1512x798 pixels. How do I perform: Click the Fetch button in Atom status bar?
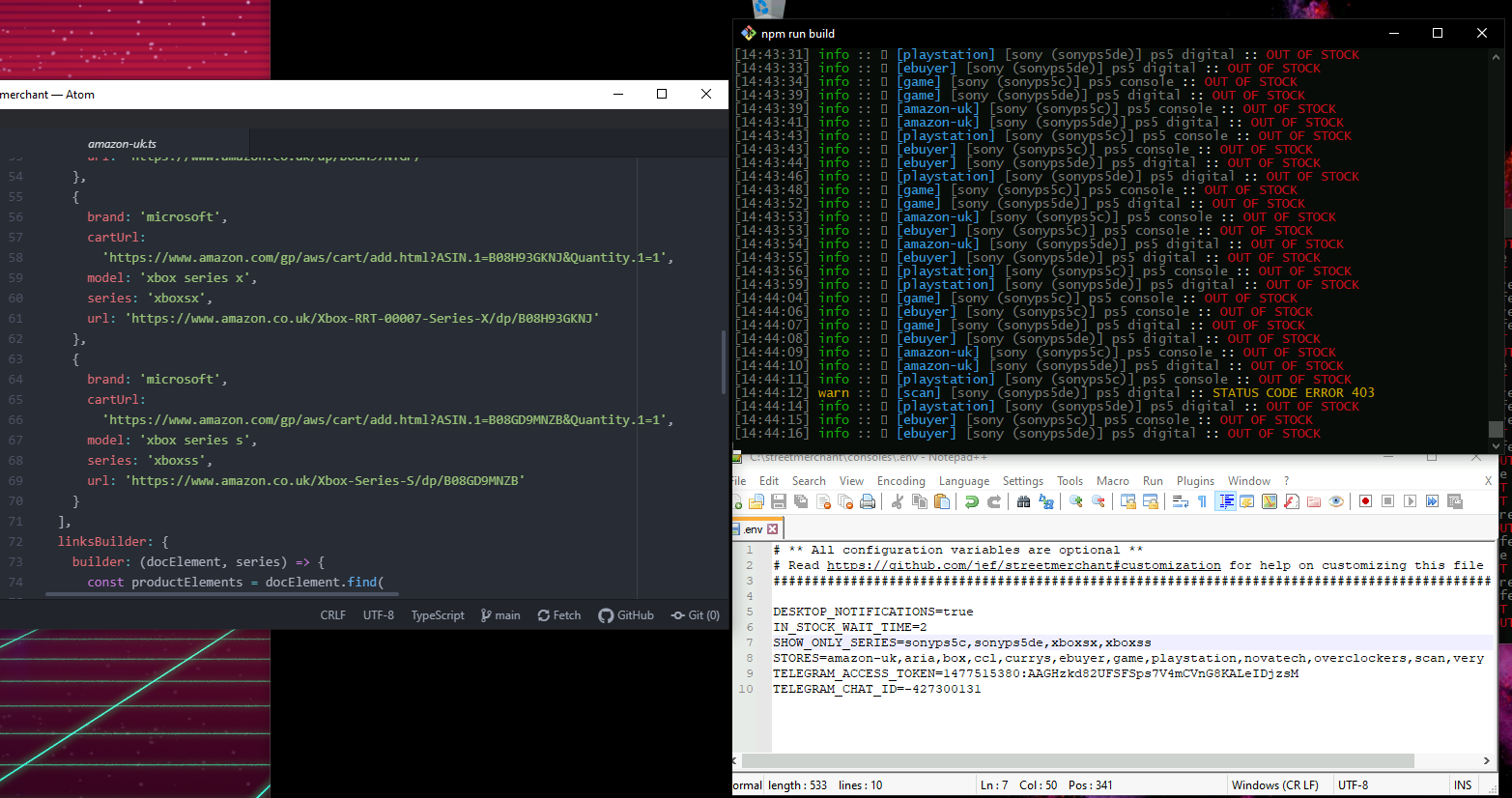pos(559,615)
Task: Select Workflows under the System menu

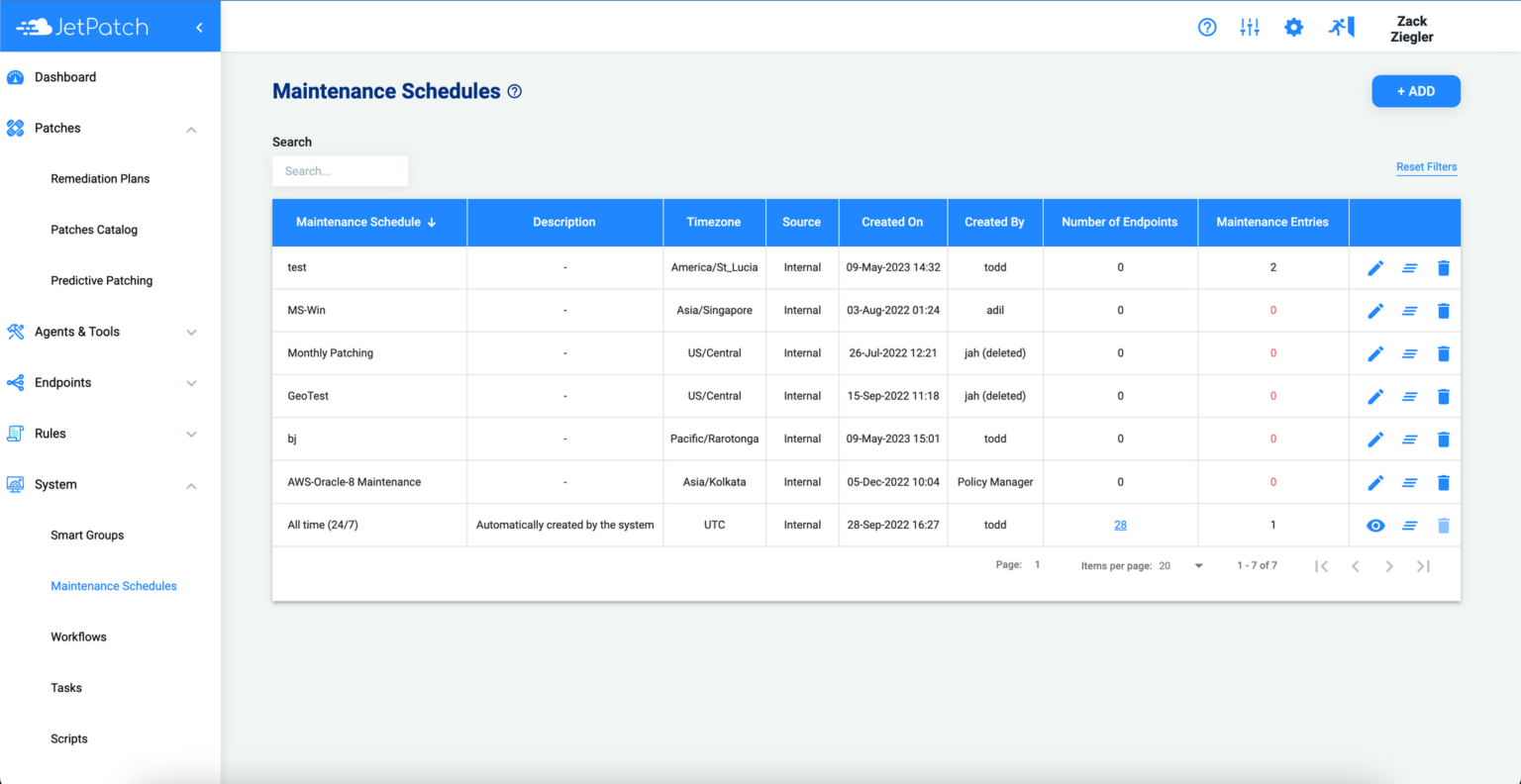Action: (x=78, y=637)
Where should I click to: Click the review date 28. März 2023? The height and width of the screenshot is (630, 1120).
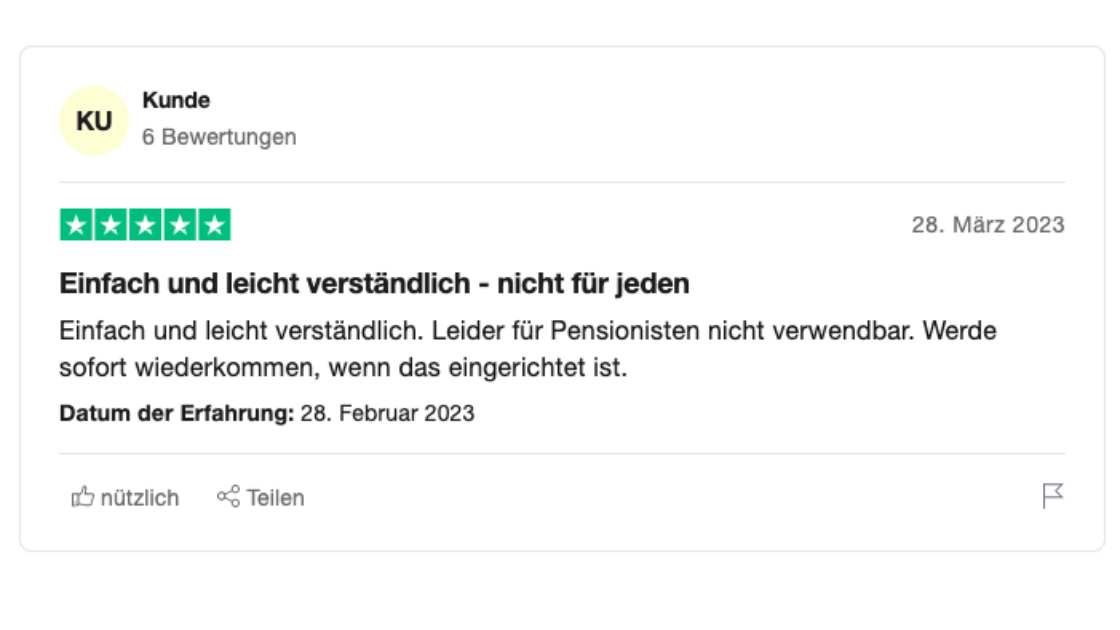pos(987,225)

------

[WHAT YOU WILL DO] An exact copy of every line above, minus the pictures, is the required output.

[ANSWER BOX]
1512x798 pixels. How do I perform: Click the Fetch button in Atom status bar?
pos(559,615)
Task: Select Workflows under the System menu

Action: (x=78, y=637)
Where should I click to: Click the review date 28. März 2023? The height and width of the screenshot is (630, 1120).
pos(987,225)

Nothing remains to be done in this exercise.